Since office documentation for the flights did not contain information such as the purpose of the flights, the individuals on board or an explanation of the decision to use air travel versus other less costly modes of transportation - the office cannot convincingly demonstrate the flights were a prudent use of state resources. We recommend the office evaluate its current policies, practices and procedures regarding the use of the state airplane.
We also recommend in our report the office monitor cell phone use more closely.
We found a troubling increase in cell phone and BlackBerry purchases in the Dann administration compared to the prior administration.
Under Attorney General Petro’s administration in FY 2006, the office paid a total of $231,563 for phone usage. Our audit notes the Dann administration maintained 241 BlackBerrys and 56 cell phones that totaled $618,584 in phone usage in FY 2007 – a 167 percent increase in Dann’s first year in office – and $779,889 in FY 2008 through May 31, 2008 – an increase of 26 percent.
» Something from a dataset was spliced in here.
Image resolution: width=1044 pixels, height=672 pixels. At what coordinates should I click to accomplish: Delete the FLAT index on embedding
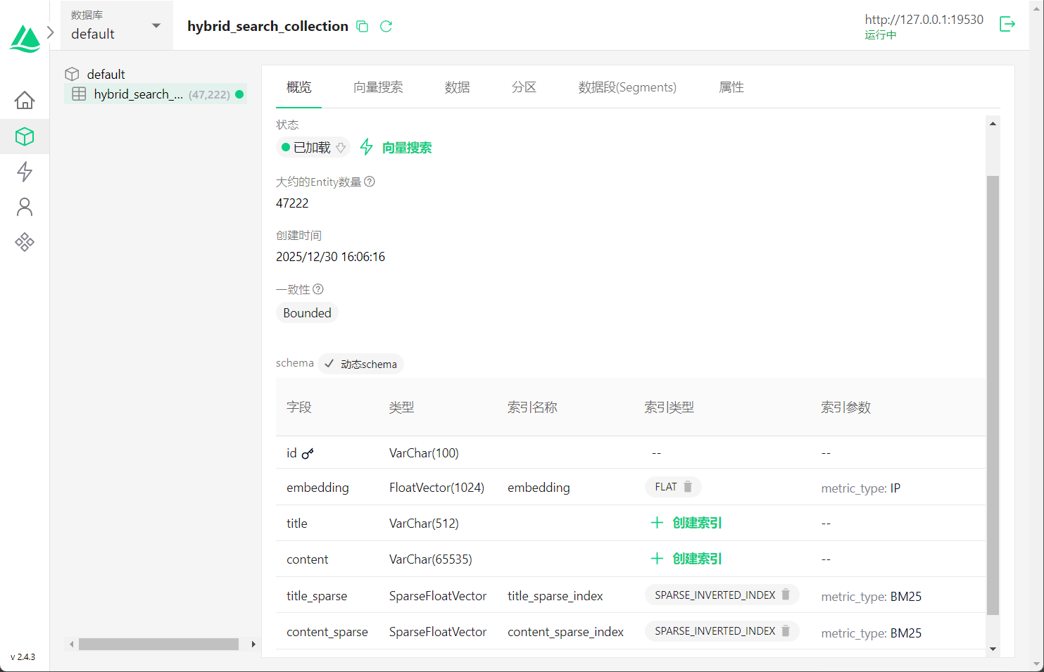(688, 487)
One could ask the question here, “Is this extraordinary increase in cell phone and BlackBerry usage necessary?”
We recommend the office evaluate operational needs and determine what level of cell phone use is appropriate to meet office objectives.
Finally, we looked at payment card usage at the office and found there were 39 instances where assets with a high risk of misappropriation like cameras, TVs, DVD players, GPS devices and other electronic equipment were not properly documented, nor tracked.
This illustrates the office must do a better job of tracking assets, especially those more prone to theft or misuse.
Unfortunately, as we have reported today the Dann administration used poor administrative judgment and, in many cases, showed a blatant disregard for the use of public tax dollars.
I want to make clear that our report is not an indictment of the many honest, hard-working individuals at the attorney general’s office.
However, the misdeeds of a few have cast doubt on the integrity of the office.
It is my hope that this report will help the next administration restore the public trust in the important work that takes place at the attorney general’s office.”